» Task prompt
Identify the line that contains "Instruction: Select the" in the material. Output it and every line after it, unchanged, through the end.

» Listed records
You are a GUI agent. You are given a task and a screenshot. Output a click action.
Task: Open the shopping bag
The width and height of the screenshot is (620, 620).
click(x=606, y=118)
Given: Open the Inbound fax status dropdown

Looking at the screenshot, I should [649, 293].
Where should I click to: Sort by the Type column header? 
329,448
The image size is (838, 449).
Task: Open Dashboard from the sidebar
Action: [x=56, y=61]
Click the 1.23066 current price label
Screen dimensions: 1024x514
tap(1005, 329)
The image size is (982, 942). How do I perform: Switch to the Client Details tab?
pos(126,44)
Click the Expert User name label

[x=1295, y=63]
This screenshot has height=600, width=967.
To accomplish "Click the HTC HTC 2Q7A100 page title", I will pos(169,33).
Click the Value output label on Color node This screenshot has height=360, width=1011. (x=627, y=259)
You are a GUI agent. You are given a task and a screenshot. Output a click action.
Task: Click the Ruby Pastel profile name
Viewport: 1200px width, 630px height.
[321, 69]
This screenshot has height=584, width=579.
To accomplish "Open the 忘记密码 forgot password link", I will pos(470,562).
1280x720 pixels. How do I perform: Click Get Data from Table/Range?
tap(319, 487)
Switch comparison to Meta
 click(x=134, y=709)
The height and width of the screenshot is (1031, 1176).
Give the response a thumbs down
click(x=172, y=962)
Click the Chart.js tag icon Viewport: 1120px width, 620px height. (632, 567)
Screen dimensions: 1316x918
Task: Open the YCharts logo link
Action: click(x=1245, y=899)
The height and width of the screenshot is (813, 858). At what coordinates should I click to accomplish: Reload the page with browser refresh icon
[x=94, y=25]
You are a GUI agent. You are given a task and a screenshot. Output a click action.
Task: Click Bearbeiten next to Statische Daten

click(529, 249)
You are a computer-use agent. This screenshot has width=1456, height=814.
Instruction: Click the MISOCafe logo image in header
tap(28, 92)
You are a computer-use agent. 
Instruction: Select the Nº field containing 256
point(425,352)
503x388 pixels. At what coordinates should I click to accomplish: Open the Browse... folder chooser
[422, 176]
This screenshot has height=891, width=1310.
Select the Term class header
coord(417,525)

» Worked solution
Instruction: Select the Nº field containing 256
point(425,352)
503x388 pixels. At what coordinates should I click to accomplish: Open the Browse... folder chooser
[422, 176]
This screenshot has height=891, width=1310.
Select the Term class header
coord(417,525)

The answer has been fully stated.